* Start Records for this task *

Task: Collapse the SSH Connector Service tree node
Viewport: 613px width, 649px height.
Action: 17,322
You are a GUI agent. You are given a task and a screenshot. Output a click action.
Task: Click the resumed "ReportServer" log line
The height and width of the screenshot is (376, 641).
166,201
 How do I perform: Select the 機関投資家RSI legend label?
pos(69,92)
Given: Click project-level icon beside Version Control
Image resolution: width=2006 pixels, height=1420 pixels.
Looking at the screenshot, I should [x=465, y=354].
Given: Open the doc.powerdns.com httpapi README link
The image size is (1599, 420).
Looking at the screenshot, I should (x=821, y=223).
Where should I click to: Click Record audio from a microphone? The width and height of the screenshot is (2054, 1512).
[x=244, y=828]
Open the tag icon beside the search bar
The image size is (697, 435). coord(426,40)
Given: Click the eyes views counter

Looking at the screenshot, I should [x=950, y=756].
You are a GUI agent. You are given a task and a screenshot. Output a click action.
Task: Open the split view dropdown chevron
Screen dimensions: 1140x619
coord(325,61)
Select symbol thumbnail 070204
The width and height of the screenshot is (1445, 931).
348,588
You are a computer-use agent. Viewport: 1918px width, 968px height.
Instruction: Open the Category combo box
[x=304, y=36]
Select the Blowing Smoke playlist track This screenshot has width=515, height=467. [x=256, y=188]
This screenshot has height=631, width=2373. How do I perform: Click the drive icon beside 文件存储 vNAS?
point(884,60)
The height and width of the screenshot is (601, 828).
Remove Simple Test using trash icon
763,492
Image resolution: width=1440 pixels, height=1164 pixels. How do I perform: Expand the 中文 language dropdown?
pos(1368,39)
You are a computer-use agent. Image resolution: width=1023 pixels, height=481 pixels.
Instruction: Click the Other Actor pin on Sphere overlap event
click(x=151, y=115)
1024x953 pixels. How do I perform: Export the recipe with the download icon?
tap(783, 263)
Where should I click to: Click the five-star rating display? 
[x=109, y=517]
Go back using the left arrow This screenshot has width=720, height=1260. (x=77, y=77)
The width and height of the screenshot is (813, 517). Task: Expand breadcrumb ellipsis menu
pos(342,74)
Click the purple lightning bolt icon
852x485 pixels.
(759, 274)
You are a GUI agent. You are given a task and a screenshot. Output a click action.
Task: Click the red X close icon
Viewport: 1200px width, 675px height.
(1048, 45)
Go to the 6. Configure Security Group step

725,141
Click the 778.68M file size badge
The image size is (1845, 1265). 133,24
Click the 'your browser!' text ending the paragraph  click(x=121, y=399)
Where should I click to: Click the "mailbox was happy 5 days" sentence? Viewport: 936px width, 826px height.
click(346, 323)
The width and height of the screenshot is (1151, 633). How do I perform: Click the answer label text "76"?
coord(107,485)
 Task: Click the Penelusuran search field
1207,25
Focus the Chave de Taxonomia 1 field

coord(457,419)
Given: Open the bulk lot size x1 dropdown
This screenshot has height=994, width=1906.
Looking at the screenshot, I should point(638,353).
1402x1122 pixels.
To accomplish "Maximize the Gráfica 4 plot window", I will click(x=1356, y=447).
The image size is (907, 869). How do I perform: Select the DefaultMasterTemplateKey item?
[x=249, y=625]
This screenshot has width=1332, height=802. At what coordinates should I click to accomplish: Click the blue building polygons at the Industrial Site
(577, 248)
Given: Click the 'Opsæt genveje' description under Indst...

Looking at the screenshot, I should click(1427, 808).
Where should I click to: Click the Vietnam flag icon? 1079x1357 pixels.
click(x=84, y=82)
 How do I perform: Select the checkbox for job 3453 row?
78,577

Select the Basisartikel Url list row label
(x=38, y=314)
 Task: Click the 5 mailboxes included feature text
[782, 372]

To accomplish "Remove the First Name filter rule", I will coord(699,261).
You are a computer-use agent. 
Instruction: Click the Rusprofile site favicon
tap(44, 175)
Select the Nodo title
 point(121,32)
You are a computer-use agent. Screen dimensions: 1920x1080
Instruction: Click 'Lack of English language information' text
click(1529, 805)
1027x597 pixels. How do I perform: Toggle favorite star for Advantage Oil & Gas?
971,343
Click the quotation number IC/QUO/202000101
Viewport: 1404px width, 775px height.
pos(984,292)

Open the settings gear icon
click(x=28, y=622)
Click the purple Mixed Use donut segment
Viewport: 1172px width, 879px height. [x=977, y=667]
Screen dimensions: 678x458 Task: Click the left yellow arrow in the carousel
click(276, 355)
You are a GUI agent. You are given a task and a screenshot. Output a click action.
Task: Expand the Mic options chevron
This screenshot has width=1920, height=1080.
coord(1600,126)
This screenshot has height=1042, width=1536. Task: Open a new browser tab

* End Records for this task *

### Required task:
Copy out all of the items above word for word.

### Written reply:
Task: Collapse the SSH Connector Service tree node
Viewport: 613px width, 649px height.
Action: 17,322
You are a GUI agent. You are given a task and a screenshot. Output a click action.
Task: Click the resumed "ReportServer" log line
The height and width of the screenshot is (376, 641).
166,201
 How do I perform: Select the 機関投資家RSI legend label?
pos(69,92)
Given: Click project-level icon beside Version Control
Image resolution: width=2006 pixels, height=1420 pixels.
Looking at the screenshot, I should [x=465, y=354].
Given: Open the doc.powerdns.com httpapi README link
The image size is (1599, 420).
Looking at the screenshot, I should (x=821, y=223).
Where should I click to: Click Record audio from a microphone? The width and height of the screenshot is (2054, 1512).
[x=244, y=828]
Open the tag icon beside the search bar
The image size is (697, 435). coord(426,40)
Given: Click the eyes views counter

Looking at the screenshot, I should [x=950, y=756].
You are a GUI agent. You are given a task and a screenshot. Output a click action.
Task: Open the split view dropdown chevron
Screen dimensions: 1140x619
coord(325,61)
Select symbol thumbnail 070204
The width and height of the screenshot is (1445, 931).
348,588
You are a computer-use agent. Viewport: 1918px width, 968px height.
Instruction: Open the Category combo box
[x=304, y=36]
Select the Blowing Smoke playlist track This screenshot has width=515, height=467. [x=256, y=188]
This screenshot has height=631, width=2373. How do I perform: Click the drive icon beside 文件存储 vNAS?
point(884,60)
The height and width of the screenshot is (601, 828).
Remove Simple Test using trash icon
763,492
Image resolution: width=1440 pixels, height=1164 pixels. How do I perform: Expand the 中文 language dropdown?
pos(1368,39)
You are a computer-use agent. Image resolution: width=1023 pixels, height=481 pixels.
Instruction: Click the Other Actor pin on Sphere overlap event
click(x=151, y=115)
1024x953 pixels. How do I perform: Export the recipe with the download icon?
tap(783, 263)
Where should I click to: Click the five-star rating display? 
[x=109, y=517]
Go back using the left arrow This screenshot has width=720, height=1260. (x=77, y=77)
The width and height of the screenshot is (813, 517). Task: Expand breadcrumb ellipsis menu
pos(342,74)
Click the purple lightning bolt icon
852x485 pixels.
(759, 274)
You are a GUI agent. You are given a task and a screenshot. Output a click action.
Task: Click the red X close icon
Viewport: 1200px width, 675px height.
(1048, 45)
Go to the 6. Configure Security Group step

725,141
Click the 778.68M file size badge
The image size is (1845, 1265). 133,24
Click the 'your browser!' text ending the paragraph  click(x=121, y=399)
Where should I click to: Click the "mailbox was happy 5 days" sentence? Viewport: 936px width, 826px height.
click(346, 323)
The width and height of the screenshot is (1151, 633). How do I perform: Click the answer label text "76"?
coord(107,485)
 Task: Click the Penelusuran search field
1207,25
Focus the Chave de Taxonomia 1 field

coord(457,419)
Given: Open the bulk lot size x1 dropdown
This screenshot has height=994, width=1906.
Looking at the screenshot, I should point(638,353).
1402x1122 pixels.
To accomplish "Maximize the Gráfica 4 plot window", I will click(x=1356, y=447).
The image size is (907, 869). How do I perform: Select the DefaultMasterTemplateKey item?
[x=249, y=625]
This screenshot has width=1332, height=802. At what coordinates should I click to accomplish: Click the blue building polygons at the Industrial Site
(577, 248)
Given: Click the 'Opsæt genveje' description under Indst...

Looking at the screenshot, I should click(1427, 808).
Where should I click to: Click the Vietnam flag icon? 1079x1357 pixels.
click(x=84, y=82)
 How do I perform: Select the checkbox for job 3453 row?
78,577

Select the Basisartikel Url list row label
(x=38, y=314)
 Task: Click the 5 mailboxes included feature text
[782, 372]

To accomplish "Remove the First Name filter rule", I will coord(699,261).
You are a computer-use agent. 
Instruction: Click the Rusprofile site favicon
tap(44, 175)
Select the Nodo title
 point(121,32)
You are a computer-use agent. Screen dimensions: 1920x1080
Instruction: Click 'Lack of English language information' text
click(1529, 805)
1027x597 pixels. How do I perform: Toggle favorite star for Advantage Oil & Gas?
971,343
Click the quotation number IC/QUO/202000101
Viewport: 1404px width, 775px height.
pos(984,292)

Open the settings gear icon
click(x=28, y=622)
Click the purple Mixed Use donut segment
Viewport: 1172px width, 879px height. [x=977, y=667]
Screen dimensions: 678x458 Task: Click the left yellow arrow in the carousel
click(276, 355)
You are a GUI agent. You are given a task and a screenshot. Output a click action.
Task: Expand the Mic options chevron
This screenshot has width=1920, height=1080.
coord(1600,126)
This screenshot has height=1042, width=1536. Task: Open a new browser tab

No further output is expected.